[Source]
##########
[Bug 1636708] Re: ifup -a does not start dependants last, causes deadlocks with vlans/bonding
Dimitri John Ledkov
launchpad at surgut.co.uk
Tue May 9 11:30:10 UTC 2017
Not quite.
On boot, there are multiple ways that ifup is called, and effectively it
races with itself.
In my case I have two vlans, on top of a bond, of two NICs. By the time
networking.service is called, the two NICs are present.
networking.service is essentially `ifup -a`, it looks at the eni file
and realises that it should bring bond0. It looks for bond0 in its
internal state and creates it.
This is where the race starts.
ifupdown ships /lib/udev/rules.d/80-ifupdown.rules which calls /lib/udev/ifupdown-hotplug which effectively does
$ exec systemctl --no-block start $(systemd-escape --template ifup at .service $INTERFACE)
(very strange to do this on systemd systems, because one could have just did SYSTEMD_WANTS, but anyway)
At this point bond0 is being brought up by networking.service unit (ifup
-a) and ifup at bond0.service (ifup bond0). Sometimes one can see "already
configured" message from either of the two units in the logs.
But also, at this point it time, ifup at bond0.101.service and
ifup at bond0.401.service may have been started as well.
In my case my machine manages to hit this race quite a bit. I am
attaching a journal log, of what is happening.
The log is produced using:
journalctl -u ifup@*.service -u networking -o verbose | grep -e UTC -e UNIT -e MESSAGE
You can see messages that things are waiting on bond0 to be up; and that
one or the other vlan is waiting on bond0 lock. To beat the locks and to
prevent ifup at .service interfering with networking at .service, or executing
in parallel and creating deadlocks, I had to encode the dependencies
between these units in systemd brain by doing this:
# cat /etc/systemd/system/ifup at bond0.101.service.d/order.conf
[Unit]
Wants=ifup at bond0.service
After=ifup at bond0.service
# cat /etc/systemd/system/ifup at bond0.401.service.d/order.conf
[Unit]
Wants=ifup at bond0.service
After=ifup at bond0.service
This way the ordering is enforced for the ifup at .service hotplug. IMHO
ifupdown should ship a generator, that would create these dependencies
and orderings between interfaces. And possibly ifup -a should be reduced
to starting ifup@%I.service for every interface it is meant to start for
a given command.
I'm not sure if we can cheat and state that ifup at .service should be
Wants=networking.service After=networking.service. Because I think then
we may get ourselves into the situation that ifupdown fails to resolve
cycles in the eni, when eni is specified out of order.
##########
[Element and text position data]

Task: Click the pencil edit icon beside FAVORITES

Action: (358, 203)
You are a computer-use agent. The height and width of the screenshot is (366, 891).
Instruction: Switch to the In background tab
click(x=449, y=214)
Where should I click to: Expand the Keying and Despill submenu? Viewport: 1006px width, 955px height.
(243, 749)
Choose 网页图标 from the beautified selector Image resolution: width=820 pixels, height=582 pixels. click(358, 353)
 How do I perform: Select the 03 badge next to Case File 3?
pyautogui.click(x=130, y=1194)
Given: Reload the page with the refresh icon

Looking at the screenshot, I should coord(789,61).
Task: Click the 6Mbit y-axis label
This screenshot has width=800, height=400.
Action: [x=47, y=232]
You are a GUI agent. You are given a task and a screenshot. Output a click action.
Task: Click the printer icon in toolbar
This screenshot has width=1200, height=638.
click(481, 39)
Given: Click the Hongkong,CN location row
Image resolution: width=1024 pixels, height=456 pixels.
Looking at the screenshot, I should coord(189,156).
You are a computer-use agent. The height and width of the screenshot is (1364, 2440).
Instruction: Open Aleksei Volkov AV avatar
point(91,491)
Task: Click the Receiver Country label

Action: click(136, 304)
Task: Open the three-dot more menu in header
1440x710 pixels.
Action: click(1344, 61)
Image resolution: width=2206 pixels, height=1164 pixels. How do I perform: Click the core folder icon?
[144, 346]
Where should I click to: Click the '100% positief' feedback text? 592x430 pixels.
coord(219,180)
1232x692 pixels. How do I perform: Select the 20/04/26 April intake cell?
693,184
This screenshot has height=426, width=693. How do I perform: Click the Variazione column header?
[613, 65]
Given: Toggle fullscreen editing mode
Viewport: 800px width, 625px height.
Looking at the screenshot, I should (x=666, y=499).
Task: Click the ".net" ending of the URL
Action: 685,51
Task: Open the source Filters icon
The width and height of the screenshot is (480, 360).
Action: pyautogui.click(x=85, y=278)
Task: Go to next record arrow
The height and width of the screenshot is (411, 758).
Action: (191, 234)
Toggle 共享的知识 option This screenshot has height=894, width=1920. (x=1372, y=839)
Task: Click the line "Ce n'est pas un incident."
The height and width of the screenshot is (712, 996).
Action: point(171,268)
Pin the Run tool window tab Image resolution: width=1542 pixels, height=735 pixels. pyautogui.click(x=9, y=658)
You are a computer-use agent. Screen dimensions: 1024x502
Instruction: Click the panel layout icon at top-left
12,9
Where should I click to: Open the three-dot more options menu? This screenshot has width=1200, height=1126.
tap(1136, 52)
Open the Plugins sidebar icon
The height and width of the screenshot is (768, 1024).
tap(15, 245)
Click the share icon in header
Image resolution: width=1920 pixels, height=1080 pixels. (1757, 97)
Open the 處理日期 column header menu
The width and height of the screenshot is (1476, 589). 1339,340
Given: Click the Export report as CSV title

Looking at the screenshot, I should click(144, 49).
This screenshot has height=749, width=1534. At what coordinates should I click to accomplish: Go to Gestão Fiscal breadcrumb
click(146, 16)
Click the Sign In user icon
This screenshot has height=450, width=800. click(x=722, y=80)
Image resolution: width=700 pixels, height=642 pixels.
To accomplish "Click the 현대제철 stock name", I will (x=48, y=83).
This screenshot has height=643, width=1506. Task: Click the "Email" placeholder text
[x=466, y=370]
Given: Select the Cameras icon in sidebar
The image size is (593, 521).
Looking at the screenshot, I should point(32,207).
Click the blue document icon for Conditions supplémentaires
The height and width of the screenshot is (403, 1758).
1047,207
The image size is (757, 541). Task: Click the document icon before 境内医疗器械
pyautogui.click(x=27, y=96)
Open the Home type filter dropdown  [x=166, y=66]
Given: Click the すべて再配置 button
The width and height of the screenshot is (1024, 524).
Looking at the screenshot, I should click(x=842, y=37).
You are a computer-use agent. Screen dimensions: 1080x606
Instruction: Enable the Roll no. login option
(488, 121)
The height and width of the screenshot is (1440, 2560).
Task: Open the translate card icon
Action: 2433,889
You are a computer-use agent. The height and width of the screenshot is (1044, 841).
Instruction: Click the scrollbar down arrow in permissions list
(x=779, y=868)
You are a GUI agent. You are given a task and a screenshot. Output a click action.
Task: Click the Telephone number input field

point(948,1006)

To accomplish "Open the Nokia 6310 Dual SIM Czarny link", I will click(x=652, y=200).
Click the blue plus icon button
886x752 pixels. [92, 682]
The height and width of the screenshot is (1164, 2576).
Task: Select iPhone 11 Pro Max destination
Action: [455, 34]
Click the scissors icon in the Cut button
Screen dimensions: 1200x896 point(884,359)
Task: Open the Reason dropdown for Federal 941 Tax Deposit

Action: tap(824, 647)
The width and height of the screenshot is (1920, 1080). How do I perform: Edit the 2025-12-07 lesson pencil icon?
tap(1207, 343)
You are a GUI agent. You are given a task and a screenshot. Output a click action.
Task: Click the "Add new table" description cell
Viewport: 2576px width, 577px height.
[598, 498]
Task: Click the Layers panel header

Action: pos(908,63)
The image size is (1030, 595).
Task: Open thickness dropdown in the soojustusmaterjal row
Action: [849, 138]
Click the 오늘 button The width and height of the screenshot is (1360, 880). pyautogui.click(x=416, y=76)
##########
[Task list]
1. In the post on the ifupdown deadlock, which udev rules file does ifupdown ship to call /lib/udev/ifupdown-hotplug?
2. Pick up the post on the ifupdown deadlock after its final sentence and continue writing it.

[Answers per task]
1. /lib/udev/rules.d/80-ifupdown.rules

2.
For cloud-init, this is more complicated. As on boot the generators will
fire, before eni is populated. Therefore cloud-init should probably re-
run this magical ifupdwon generator (just like it does for netplan) or
cloud-init should create these symlinks directly, and reload systemd
before moving onto networking.service.
Does above make sense at all?
** Attachment added: "ifupdown-race-itself.txt"
https://bugs.launchpad.net/ubuntu/+source/ifupdown/+bug/1636708/+attachment/4874021/+files/ifupdown-race-itself.txt
--
You received this bug notification because you are a member of Ubuntu
Foundations Bugs, which is subscribed to ifupdown in Ubuntu.
https://bugs.launchpad.net/bugs/1636708
Title:
ifup -a does not start dependants last, causes deadlocks with
vlans/bonding
Status in ifupdown package in Ubuntu:
Confirmed
Bug description:
This is a problem I've been struggling with since moving to 16.04.1
from 14.04 (fresh install)
I don't believe this problem affected 14.04. I have used an almost
identical interfaces file on 14.04 without problem.
On 16.04.1, however, 9/10 boots would hang during network
configuration and leave the network incorrectly configured.
When calling "ifup -a" all candidate interfaces appear to be started
in parallel leading to collisions with locks. This causes hanging
(until timeout) during booting and the network interfaces left
incorrectly configured
Imagine this /etc/network/interfaces
auto eno1 bond0 bond0.1
iface eno1 inet manual
bond-master bond0
iface bond0 inet manual
bond-slaves eno1
bond-mode 4
bond-lacp-rate 1
bond-miimon 100
bond-updelay 200
bond-downdelay 200
iface bond0.5 inet dhcp
vlan-raw-device bond0
eno1 -> bond0 -> bond0.5 -> dhcp
When calling "ifup -a" at boot time all three interfaces are started
at the same time.
bond0 and bond0.5 both attempt to share the same lock file:
/run/network/ifstate.bond0
If bond0 wins the race, the system will start correctly (1/10):
* bond0 starts and creates the bond0 device and the ifenslave.bond0 file to indicate the bond is ready
* eno1 polls for the ifenslave.bond0 file, when it appears it attaches eno1 to bond0
* bond0 finishes and releases the lock
* bond0.5 now acquires the lock.
* bond0.5 starts dhclient, which can talk to the network and configure the interface
If, however, bond0.2 wins the lock race, the system will hang at boot (5 mins) and fail to set up the network.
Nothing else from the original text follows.